The records below are to be retyped in full. Keep every word.

[[ Records for processing open ]]

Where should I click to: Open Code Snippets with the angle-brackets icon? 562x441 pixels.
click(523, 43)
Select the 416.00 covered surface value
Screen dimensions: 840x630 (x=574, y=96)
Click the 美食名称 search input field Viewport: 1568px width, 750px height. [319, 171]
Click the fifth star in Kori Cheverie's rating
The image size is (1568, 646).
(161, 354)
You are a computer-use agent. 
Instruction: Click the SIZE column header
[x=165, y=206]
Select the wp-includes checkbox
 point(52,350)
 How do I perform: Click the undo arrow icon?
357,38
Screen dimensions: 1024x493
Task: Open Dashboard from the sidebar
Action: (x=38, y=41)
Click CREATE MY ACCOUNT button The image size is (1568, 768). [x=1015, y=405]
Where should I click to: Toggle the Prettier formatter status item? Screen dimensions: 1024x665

[[ Records for processing closed ]]

**Answer to this exercise**
Where should I click to: Open Code Snippets with the angle-brackets icon? 562x441 pixels.
click(523, 43)
Select the 416.00 covered surface value
Screen dimensions: 840x630 (x=574, y=96)
Click the 美食名称 search input field Viewport: 1568px width, 750px height. [319, 171]
Click the fifth star in Kori Cheverie's rating
The image size is (1568, 646).
(161, 354)
You are a computer-use agent. 
Instruction: Click the SIZE column header
[x=165, y=206]
Select the wp-includes checkbox
 point(52,350)
 How do I perform: Click the undo arrow icon?
357,38
Screen dimensions: 1024x493
Task: Open Dashboard from the sidebar
Action: (x=38, y=41)
Click CREATE MY ACCOUNT button The image size is (1568, 768). [x=1015, y=405]
Where should I click to: Toggle the Prettier formatter status item? Screen dimensions: 1024x665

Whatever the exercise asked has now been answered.